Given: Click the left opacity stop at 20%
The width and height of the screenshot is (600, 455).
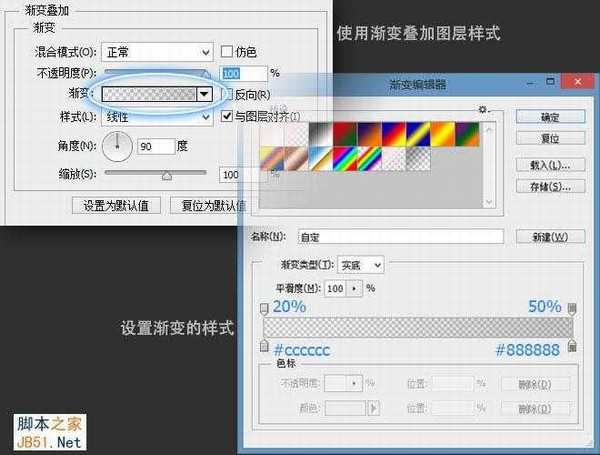Looking at the screenshot, I should pos(264,309).
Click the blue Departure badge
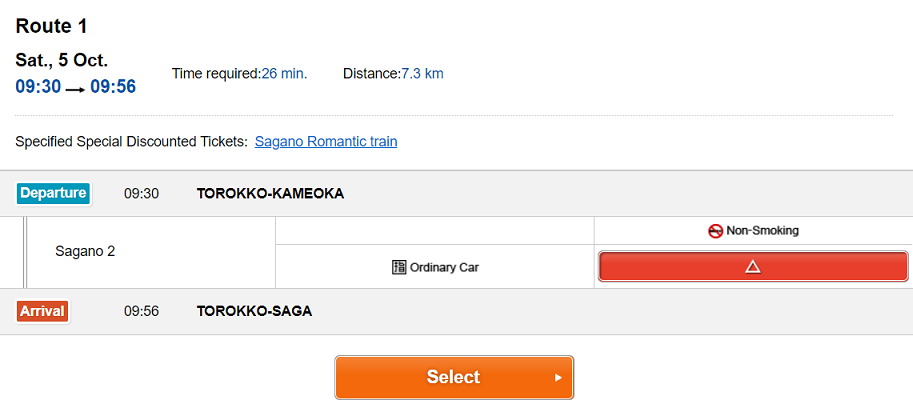The width and height of the screenshot is (913, 408). [53, 193]
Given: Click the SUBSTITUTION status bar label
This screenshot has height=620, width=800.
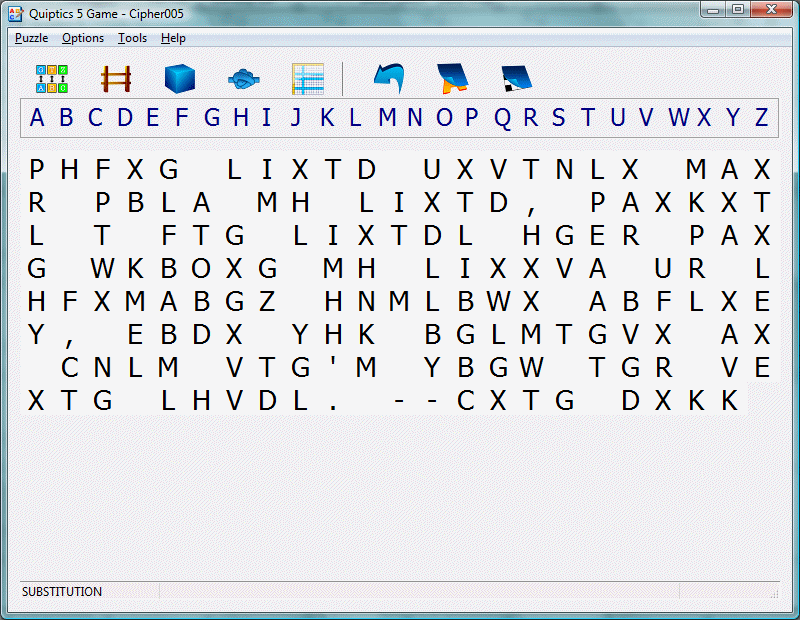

====================

▸ **WRITTEN EXERCISE**: Rewrite all of the material with each "Click" changed to "Select" and everything else left as it is. Leave out the pictures.

▸ **RESPONSE TO THIS EXERCISE**:
Given: Select the left opacity stop at 20%
The width and height of the screenshot is (600, 455).
Looking at the screenshot, I should pos(264,309).
Select the blue Departure badge
The width and height of the screenshot is (913, 408). [53, 193]
Given: Select the SUBSTITUTION status bar label
This screenshot has height=620, width=800.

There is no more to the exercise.